I saw it happen, once. The fellow used t-shirt material (just mic'd my tee shirt at .010") for patching in a .45, with a .440 ball - CVA percussion longrifle 1974-maybe? He said it was easy to load, but he had to wipe his bore every 2 or 3 shots or so.
Some feel it is obvious that his too-thin patch left something smoldering in the breech and when he was pushing the next one down, the powder ignited and sent the ball and rod pieces through his right hand - he was wiping every 2 or 3 shots. Perhaps the thin patch wasn't the real reason for the discharge, after-all. Perhaps wiping was?

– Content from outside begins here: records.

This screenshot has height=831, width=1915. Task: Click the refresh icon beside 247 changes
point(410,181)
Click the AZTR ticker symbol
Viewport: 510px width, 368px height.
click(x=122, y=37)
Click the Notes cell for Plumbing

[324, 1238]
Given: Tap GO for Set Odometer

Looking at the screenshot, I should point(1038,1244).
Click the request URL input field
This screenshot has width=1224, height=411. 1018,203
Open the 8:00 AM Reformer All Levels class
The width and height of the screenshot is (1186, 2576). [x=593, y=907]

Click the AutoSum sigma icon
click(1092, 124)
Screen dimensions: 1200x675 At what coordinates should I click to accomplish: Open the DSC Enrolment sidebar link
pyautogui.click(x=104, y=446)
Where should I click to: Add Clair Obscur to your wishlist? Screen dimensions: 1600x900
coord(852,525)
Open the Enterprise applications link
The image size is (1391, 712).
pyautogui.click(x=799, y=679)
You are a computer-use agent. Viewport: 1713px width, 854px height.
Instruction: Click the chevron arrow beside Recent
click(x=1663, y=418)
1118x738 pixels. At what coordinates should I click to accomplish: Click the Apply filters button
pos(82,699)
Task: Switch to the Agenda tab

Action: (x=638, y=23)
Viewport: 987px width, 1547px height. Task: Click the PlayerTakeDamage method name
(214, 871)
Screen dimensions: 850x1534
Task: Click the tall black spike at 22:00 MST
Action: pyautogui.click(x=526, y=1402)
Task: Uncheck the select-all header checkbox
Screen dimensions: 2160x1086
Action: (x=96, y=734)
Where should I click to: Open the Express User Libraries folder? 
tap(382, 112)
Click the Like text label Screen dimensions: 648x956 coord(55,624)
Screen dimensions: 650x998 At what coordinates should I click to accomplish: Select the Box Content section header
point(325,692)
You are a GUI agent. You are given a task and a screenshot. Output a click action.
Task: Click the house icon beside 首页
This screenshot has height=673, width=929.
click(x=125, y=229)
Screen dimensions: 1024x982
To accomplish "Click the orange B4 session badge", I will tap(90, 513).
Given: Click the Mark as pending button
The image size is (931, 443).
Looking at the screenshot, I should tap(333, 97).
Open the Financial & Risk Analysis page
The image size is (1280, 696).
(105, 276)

Maybe we've been lucky but maybe it's due to the combinations & methods we use when shooting? Between just the two of us, not including our friends who load similarly, Taylor and I have shot ten's of thousands of rounds since we discovered thick patches and larger balls with no wiping and have never had anything like those ignitions happen to us or to those we shoot with - who use similar combinations. Totally, many tens of thousands of shots. One of our local friends (shoots 100 times or more every week of the year, without fail) has well over 10,000 rounds fired from each gun Taylor has built him + his others - no wiping between shots & no accidental discharges.
He uses thinner patches than we do, but still, no accidental discharges- and no wiping. We all use combinations that do not require wiping over a day's shooting. Is THAT an important factor? When we clean our rifles, the water does not turn jet black as it does for so many other people - is the amount of fouling left in our bores, a factor?
I totally understand what Dan is talking about concerning patent breeches and the possibility of burning hot fouling building in the breech area - or even against the breech plug of a flinter - perhaps especially with a coned vent liner.
This buildup of breech fouling must be especially prevalent in very hot dry conditions - yet these accidents mostly seems to happen back in the hot, but humid and MOIST Eastern USA where many people seem to use thin patching & wipe a lot because they HAVE to. Is that a factor?
I had one Eastern gentleman tell me he uses a very loose patch on an undersized brush for wiping between shots, so that it the cleaning patch doesn't push fouling down to the breech, but when he pulls it out, it bunches and pulls out all that built up fouling from the rifling - every shot - strange - we don't get built up fouling in the rifling - is that a factor?
Is WIPING between shots a major causal factor in accidental discharges because it pushes fouling down to the breech, fouling that ends up being compacted there, shot after shot, then could perhaps become a hard mass of especially hot fouling in the breech? Is wiping in that manner the ACTUAL cause of the buildup of fouling and of these ignitions? Is wiping itself a factor?
Wiping does sound like a good, solid idea from the safety standpoint- but is this actual or misconceived? Obviously these ignitions do and have happened - but WHY are they happening so often to people who are wiping so much? I really do believe THAT has to be addressed and not excluded from discussion or subsequent thought.
For some people and their load combinations, perhaps wiping between shots should be mandatory - if failure to wipe is a condition of these strange ignitions. But- so many of these ignitions happen to people who do wipe - why?
Perhaps the method of wiping should be addressed, rather than wiping or not?